__TASK GOAL__:
Extract each line in the records below that contains the string "message".

==== MATERIAL SHOWN ====

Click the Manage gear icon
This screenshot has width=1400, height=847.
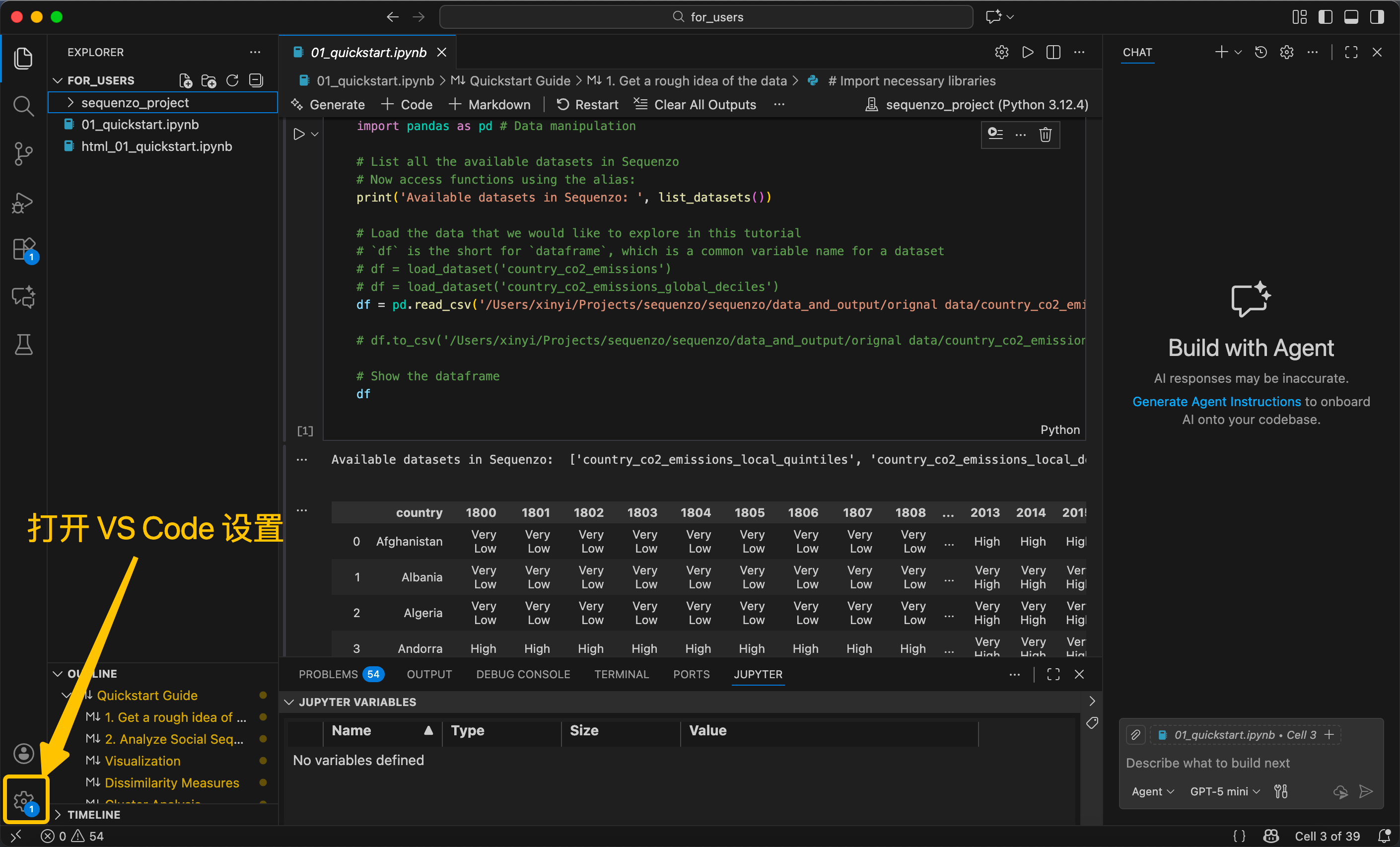tap(23, 800)
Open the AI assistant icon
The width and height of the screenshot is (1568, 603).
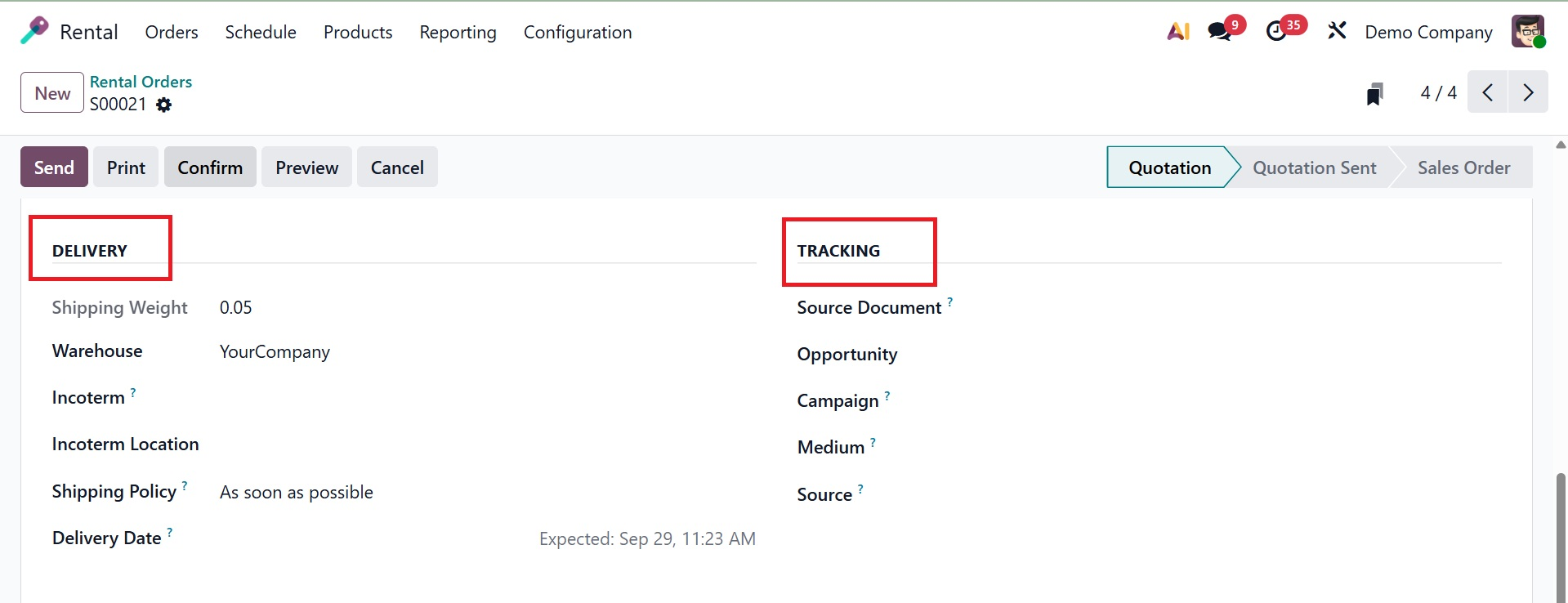[x=1178, y=32]
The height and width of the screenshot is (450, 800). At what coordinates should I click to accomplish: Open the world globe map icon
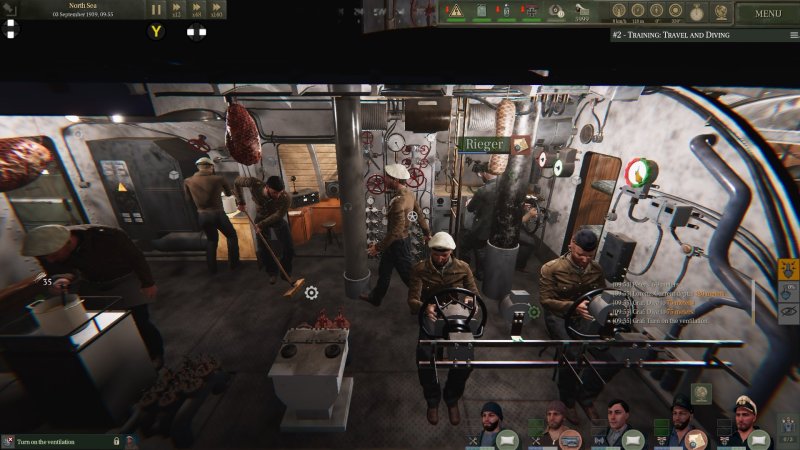[720, 12]
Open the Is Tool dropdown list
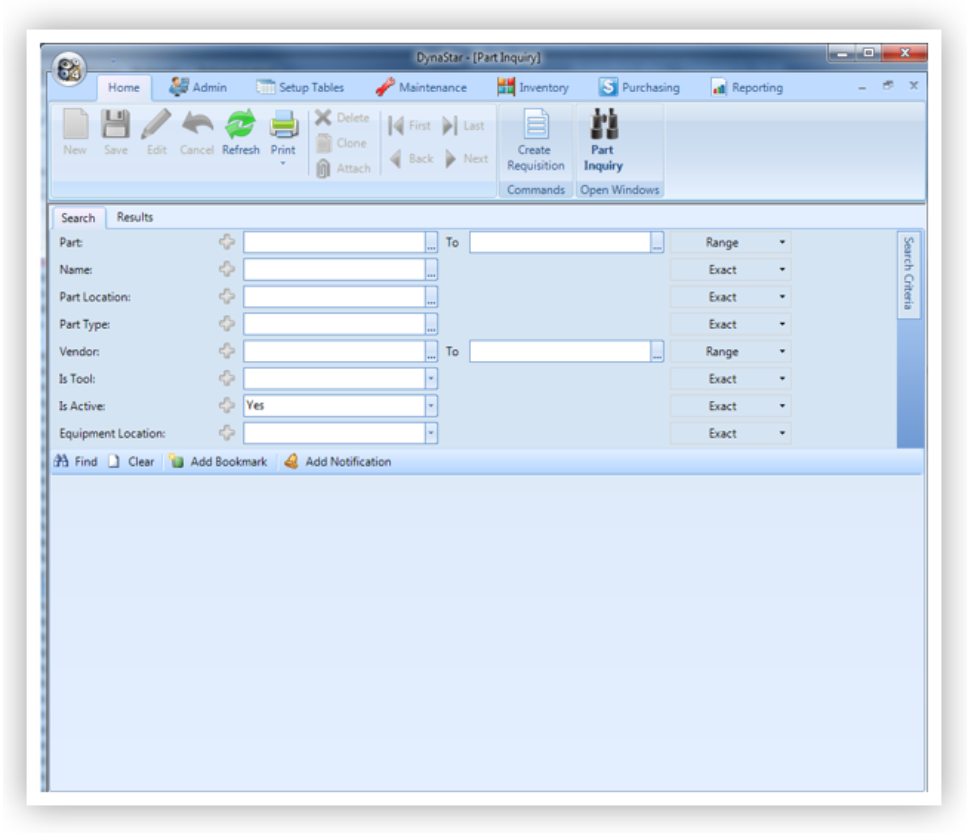This screenshot has height=833, width=967. tap(431, 380)
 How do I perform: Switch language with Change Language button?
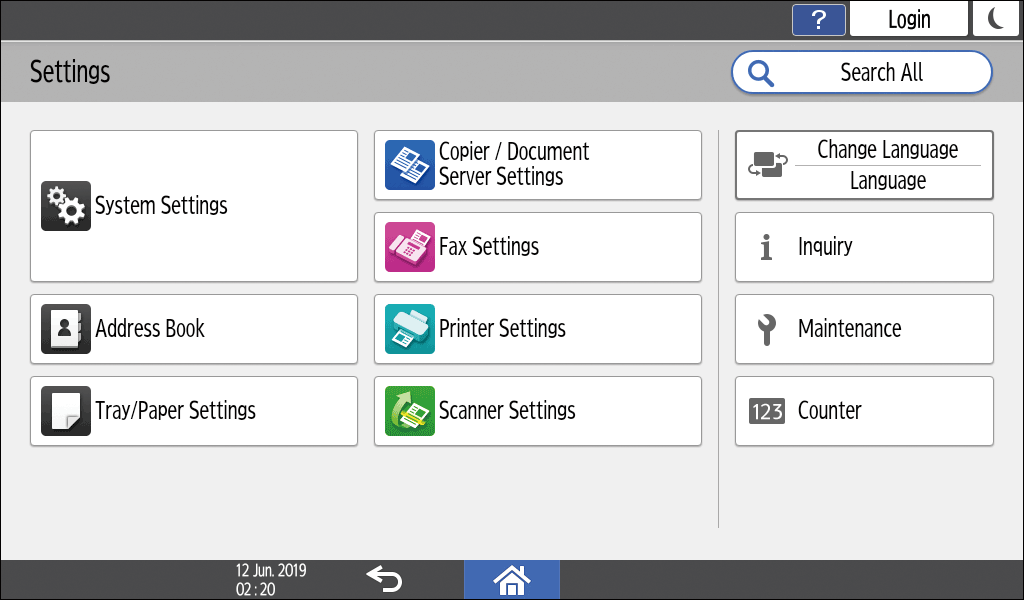click(x=864, y=165)
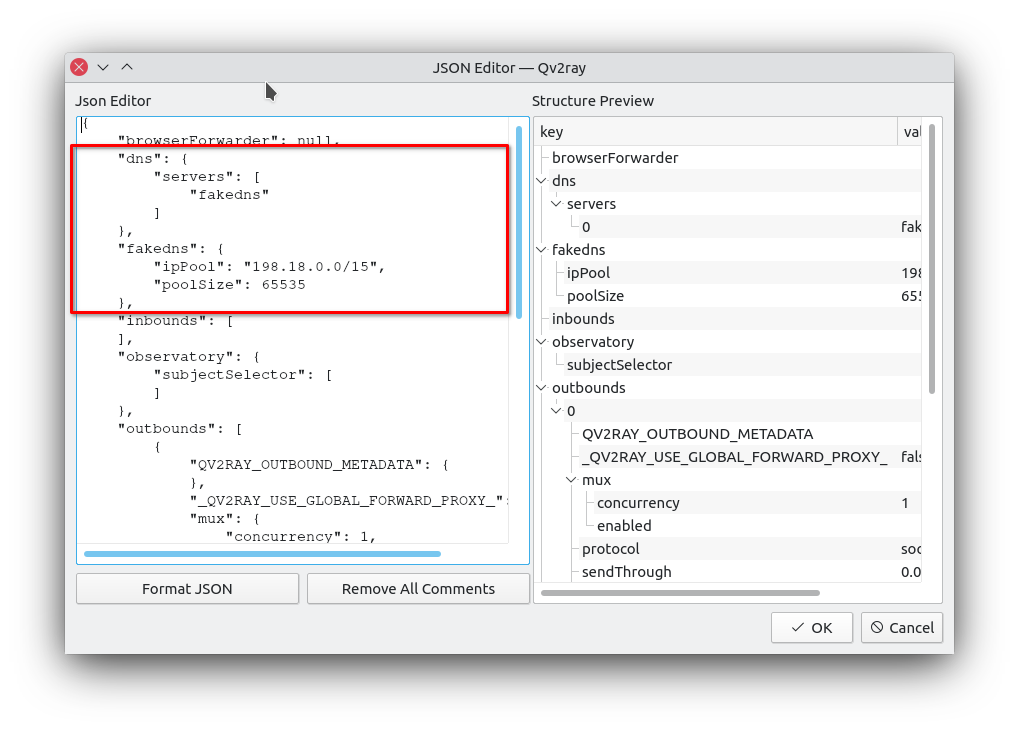This screenshot has height=731, width=1019.
Task: Collapse the mux tree node
Action: 572,480
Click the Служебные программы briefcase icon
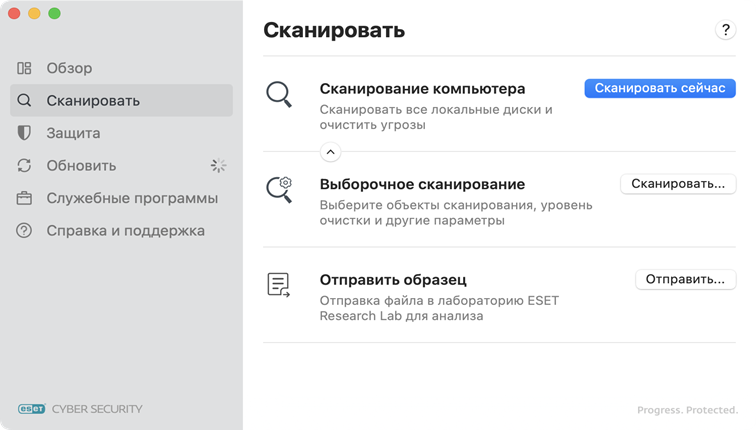The image size is (756, 430). [25, 198]
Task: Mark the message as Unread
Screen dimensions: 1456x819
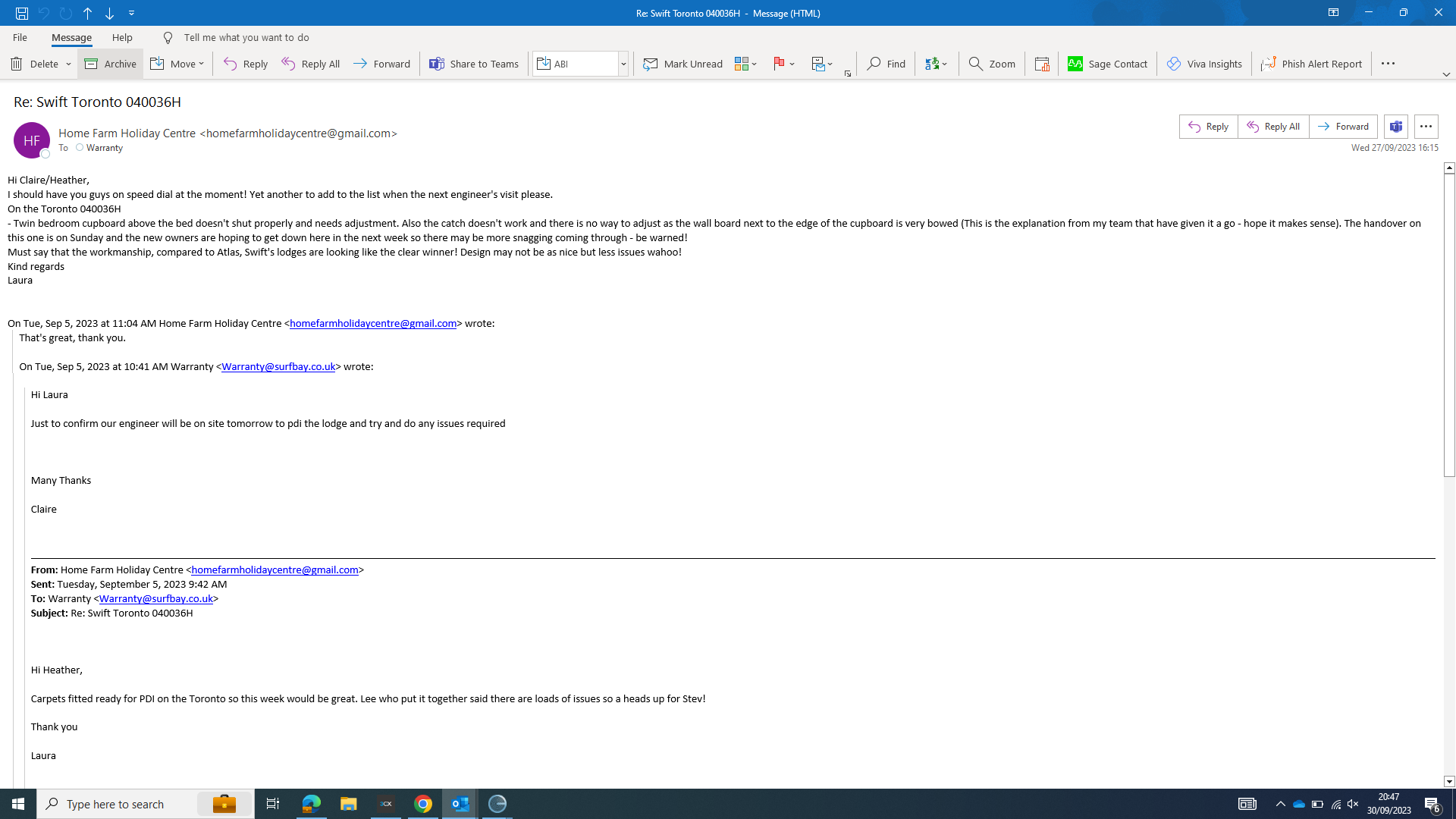Action: (682, 64)
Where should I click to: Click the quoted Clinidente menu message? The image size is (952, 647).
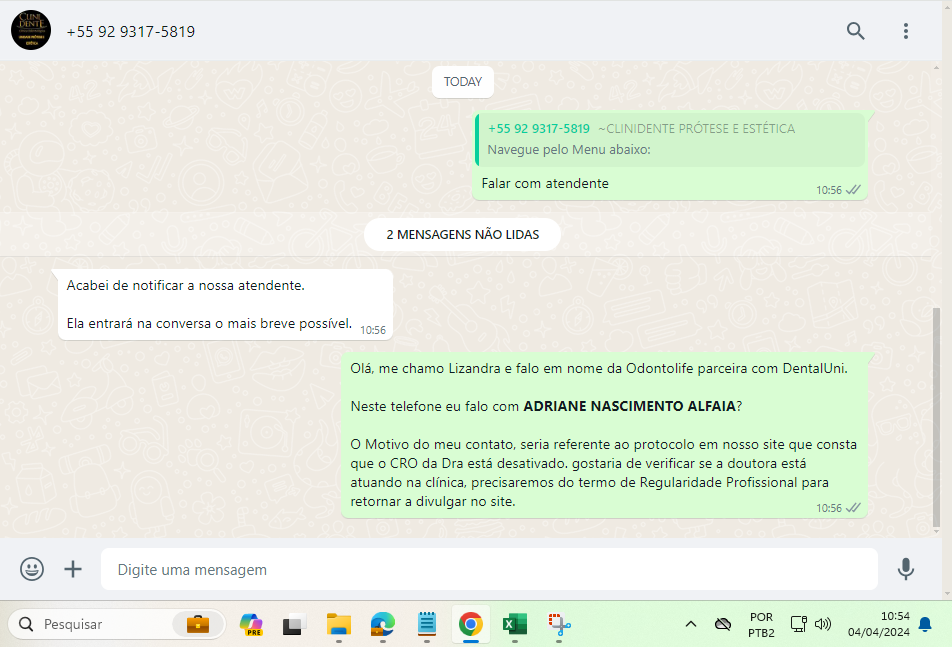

====

__EXERCISE RESULT__:
Task: Mark the message as Unread
Where should I click to: Click the quoted Clinidente menu message? The image size is (952, 647).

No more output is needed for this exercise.